This direct link enables D2C brands to control their messages to customers, which helps to source data that improves a shopper's end-to-end experience. Here's how your B2C brand can replicate D2C strategies to achieve data-driven growth in a post-Covid-19 world.
1. Use data to drive business growth
B2C Companies face a convergence of continually evolving technologies, shifting demographic shifts, economic uncertainty and changing consumer needs. To survive these changes, your B2C brand needs to opt for a D2C marketing strategy to control the customer's entire buying journey online. An online platform will enable you to control, collect and analyze customer data so that they can create a more personalized customer experience.

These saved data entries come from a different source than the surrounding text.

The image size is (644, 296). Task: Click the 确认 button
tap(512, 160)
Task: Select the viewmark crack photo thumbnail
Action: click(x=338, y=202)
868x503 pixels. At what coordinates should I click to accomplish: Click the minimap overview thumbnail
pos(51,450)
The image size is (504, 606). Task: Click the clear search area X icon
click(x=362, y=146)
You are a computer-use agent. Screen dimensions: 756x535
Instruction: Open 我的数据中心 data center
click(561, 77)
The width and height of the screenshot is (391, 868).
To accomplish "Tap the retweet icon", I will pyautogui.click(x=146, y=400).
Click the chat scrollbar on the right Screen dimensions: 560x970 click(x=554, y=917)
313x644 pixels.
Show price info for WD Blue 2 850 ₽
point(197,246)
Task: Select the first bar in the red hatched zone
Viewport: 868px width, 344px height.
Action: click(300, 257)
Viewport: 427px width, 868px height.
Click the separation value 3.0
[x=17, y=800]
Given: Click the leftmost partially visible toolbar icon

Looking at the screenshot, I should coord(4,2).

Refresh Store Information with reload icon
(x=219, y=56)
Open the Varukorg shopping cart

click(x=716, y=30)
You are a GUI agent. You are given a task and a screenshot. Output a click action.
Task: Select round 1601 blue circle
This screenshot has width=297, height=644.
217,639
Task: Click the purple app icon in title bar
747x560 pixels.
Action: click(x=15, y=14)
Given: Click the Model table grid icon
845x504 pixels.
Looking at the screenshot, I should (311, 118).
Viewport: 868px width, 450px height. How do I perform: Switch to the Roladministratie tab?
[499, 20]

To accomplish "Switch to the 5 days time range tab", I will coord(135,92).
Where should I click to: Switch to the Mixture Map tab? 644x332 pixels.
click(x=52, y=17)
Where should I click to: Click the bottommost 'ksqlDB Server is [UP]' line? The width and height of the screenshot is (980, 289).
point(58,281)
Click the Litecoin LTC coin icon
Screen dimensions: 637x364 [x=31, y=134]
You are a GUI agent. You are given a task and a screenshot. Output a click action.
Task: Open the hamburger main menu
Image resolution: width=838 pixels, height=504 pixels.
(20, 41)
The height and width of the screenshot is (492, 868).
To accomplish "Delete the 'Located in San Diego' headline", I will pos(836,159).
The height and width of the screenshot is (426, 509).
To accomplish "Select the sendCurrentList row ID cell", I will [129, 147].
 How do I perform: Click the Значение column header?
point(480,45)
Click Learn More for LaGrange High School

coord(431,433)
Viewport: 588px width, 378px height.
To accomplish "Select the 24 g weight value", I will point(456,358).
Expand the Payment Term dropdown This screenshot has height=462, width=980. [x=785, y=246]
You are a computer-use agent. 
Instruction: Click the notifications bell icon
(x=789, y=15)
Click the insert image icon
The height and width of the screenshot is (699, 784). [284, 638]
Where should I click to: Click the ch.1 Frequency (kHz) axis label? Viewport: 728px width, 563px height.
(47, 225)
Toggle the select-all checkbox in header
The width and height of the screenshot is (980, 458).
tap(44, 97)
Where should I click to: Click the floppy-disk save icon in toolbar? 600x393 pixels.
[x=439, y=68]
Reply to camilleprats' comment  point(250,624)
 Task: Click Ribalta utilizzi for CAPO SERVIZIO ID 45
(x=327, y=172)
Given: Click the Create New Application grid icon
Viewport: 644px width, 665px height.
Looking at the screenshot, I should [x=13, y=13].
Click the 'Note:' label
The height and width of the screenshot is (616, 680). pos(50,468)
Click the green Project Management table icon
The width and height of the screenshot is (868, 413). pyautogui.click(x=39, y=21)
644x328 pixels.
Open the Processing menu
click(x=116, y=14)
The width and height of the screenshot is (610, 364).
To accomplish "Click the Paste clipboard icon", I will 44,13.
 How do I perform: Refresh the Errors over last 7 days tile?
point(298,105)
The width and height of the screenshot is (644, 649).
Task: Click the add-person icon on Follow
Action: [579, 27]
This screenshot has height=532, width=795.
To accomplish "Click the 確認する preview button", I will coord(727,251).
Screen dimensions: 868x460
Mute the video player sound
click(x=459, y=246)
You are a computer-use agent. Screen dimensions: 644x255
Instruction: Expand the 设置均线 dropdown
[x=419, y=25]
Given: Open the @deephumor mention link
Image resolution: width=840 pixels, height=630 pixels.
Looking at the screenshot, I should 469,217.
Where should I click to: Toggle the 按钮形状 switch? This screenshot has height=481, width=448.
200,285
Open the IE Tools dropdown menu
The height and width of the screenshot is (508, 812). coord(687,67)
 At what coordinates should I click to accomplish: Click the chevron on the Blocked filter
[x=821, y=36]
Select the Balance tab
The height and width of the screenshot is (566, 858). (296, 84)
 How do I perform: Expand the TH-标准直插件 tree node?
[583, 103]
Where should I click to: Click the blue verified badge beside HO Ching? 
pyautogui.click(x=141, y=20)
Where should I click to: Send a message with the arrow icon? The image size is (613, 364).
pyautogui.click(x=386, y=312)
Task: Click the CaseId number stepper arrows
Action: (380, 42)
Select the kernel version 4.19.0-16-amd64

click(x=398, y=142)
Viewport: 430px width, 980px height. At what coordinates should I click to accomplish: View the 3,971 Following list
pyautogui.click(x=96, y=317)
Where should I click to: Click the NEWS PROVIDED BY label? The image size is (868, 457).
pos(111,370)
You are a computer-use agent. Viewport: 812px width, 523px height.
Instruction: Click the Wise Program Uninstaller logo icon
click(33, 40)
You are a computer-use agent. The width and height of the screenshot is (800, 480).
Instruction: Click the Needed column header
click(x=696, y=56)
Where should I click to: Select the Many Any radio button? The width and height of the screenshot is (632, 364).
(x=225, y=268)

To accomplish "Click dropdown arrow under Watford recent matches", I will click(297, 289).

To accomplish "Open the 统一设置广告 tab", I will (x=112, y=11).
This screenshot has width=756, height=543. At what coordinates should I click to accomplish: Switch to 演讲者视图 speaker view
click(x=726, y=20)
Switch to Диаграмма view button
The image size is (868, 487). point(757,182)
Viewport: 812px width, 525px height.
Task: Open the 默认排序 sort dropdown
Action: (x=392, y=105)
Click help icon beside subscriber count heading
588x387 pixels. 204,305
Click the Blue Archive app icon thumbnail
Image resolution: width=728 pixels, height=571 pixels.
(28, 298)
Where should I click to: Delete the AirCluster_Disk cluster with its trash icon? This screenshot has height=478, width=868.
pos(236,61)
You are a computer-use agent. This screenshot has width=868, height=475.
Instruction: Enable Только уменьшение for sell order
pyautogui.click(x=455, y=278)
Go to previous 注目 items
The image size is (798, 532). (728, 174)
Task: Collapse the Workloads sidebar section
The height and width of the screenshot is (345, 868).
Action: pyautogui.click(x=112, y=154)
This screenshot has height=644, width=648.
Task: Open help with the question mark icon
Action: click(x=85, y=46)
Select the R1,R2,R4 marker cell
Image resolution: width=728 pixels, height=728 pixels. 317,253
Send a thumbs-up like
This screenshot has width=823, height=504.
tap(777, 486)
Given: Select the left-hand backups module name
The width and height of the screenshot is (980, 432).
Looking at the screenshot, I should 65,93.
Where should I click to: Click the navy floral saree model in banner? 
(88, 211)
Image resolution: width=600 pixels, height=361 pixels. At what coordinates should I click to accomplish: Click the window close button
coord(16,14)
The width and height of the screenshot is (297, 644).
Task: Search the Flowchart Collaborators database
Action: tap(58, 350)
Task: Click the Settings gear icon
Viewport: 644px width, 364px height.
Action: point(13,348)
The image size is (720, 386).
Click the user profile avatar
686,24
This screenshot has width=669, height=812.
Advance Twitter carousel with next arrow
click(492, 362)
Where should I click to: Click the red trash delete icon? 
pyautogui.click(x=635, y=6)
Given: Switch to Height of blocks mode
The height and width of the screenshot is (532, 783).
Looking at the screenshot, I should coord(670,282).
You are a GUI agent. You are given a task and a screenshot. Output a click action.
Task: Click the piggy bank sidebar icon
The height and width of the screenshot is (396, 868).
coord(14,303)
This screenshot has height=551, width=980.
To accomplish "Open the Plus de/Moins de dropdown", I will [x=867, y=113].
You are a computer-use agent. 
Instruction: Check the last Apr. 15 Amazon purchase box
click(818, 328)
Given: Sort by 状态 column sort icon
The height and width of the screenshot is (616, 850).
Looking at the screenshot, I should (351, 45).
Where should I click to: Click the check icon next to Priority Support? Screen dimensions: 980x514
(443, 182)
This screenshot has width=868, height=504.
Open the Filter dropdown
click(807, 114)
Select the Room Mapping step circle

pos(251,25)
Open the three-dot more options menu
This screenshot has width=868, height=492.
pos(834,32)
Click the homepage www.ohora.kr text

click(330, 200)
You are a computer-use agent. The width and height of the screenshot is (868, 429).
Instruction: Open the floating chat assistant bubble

For instance, D2C meal delivery business Blue Apron uses customer feedback to develop its content, product features and recipes. Unlike most meal-kit businesses, the company caters to unhappy individuals over-buying food for recipes and throwing away the extra ingredients. With this in mind, Blue Apron's recipe kits allow customers to choose kits that possess carefully measured ingredients, which will help reduce food waste.
Moreover, it also used customer data to develop a series of healthy recipes in collaboration with the American Diabetes Association and Weight Watchers. By monitoring what each customer ordered, this D2C brand realized many customers wanted to cook healthier dishes that were high in protein during the summer. In this way, Blue Apron uses data to continually create a more personalized customer experience for a majority of its customers.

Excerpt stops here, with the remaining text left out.